The fundamental point here is that as you expand the context window (you don’t just look at single proteins but begin looking at the whole genome), you begin looking at much more information. Not all of this information is going to be as relevant (think: every amino acid in a protein is relevant, but not every regulatory element in a genome is relevant to that protein) which means that, while Evo-type algorithms will be more powerful, they will also be much more sensitive to the noise in the data.
This may be one of the reasons why the Evo team only used 80k genomes (from the petabytes of available sequence information) — very little prokaryotic sequence information has high enough quality (low enough noise) to be reliably used in training this kind of model.
The Evo authors say that their model will benefit from “additional scale, longer context length and more diverse pre training data”. Over time, Evo and other Evo-type models will get more and more hungry for far more, high quality genomes.

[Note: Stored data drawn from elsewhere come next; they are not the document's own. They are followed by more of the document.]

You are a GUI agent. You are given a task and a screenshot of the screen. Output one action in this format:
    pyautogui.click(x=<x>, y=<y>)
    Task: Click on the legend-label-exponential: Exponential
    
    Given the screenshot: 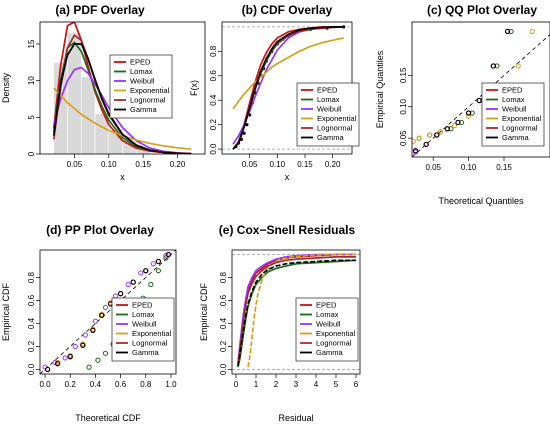 What is the action you would take?
    pyautogui.click(x=150, y=90)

Of course, we can provide that. Of course, as with protein AI, we will see better model performance across the board.
But, what if we could go one step further? What about reference genome quality data at the scale of global metagenomes, fully labelled, fully contextualised, fully traceable (with benefit sharing to host countries) and purpose-built to enable the latest generation of AI models.
Wouldn’t that be good?
So, when does it get really exciting?
Remember I said there were 3 levels of complexity? Evo was trained off ‘sterile’ genomes, mostly isolated from culturable organism’s genomes in a lab. Therefore these genomes lack any of the ‘excitement’ that goes on when bacteria, fungi, viruses etc. are all fighting for survival in the real world.
To use the metagenome level of complexity to inform design would be another step change in bioAI — more complex designs with more success — true foundational design for biotechnology. However, the signal to noise problem gets much greater here — the metagenomes in public databases are a complete mess — any AI that tried to learn off them in this way would be little better than a random number generator.
So, what you’d need to unlock the pinnacle of AI design would be a vast metagenomic dataset, all collected with human-clinical quality data curation. If only someone was building this…
To summarise, Evo is an important step forward for bioAI and Basecamp Research. It makes the leap from our data being useful simply as ‘additional diversity’ to truly and practically demonstrating the power of biological context as a zero-to-one step change enabler in bioAI.